— BEGIN Input data —

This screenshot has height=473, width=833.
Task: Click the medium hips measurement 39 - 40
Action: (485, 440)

— END Input data —
— BEGIN Input data —

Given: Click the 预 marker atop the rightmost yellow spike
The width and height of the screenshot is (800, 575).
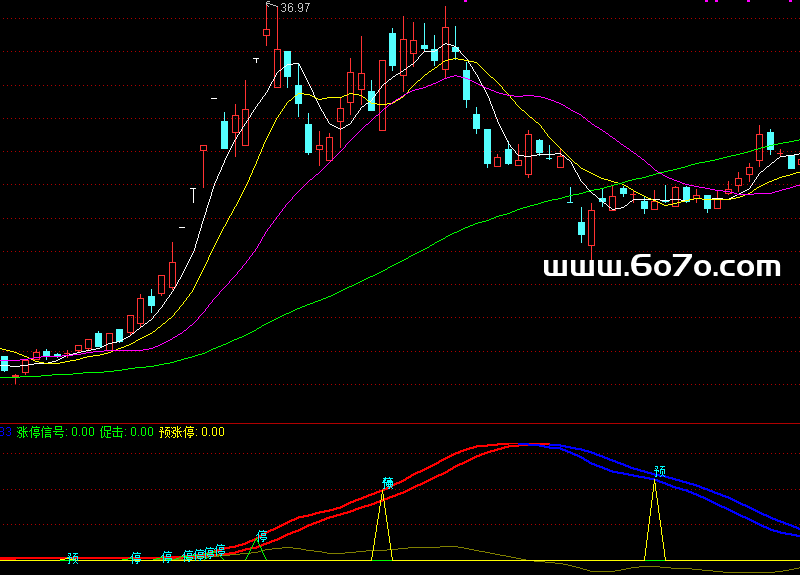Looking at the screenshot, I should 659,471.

— END Input data —
— BEGIN Input data —

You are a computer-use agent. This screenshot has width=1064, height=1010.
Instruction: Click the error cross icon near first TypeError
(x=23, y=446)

— END Input data —

• _Given instruction_
For the lines from the one containing "Given: Click the" through the one containing "Looking at the screenshot, I should 659,471.", inclusive, swap "spike" for "peak" and give those lines again with nothing else changed and the pictures left out.

• _Task solution_
Given: Click the 预 marker atop the rightmost yellow peak
The width and height of the screenshot is (800, 575).
Looking at the screenshot, I should 659,471.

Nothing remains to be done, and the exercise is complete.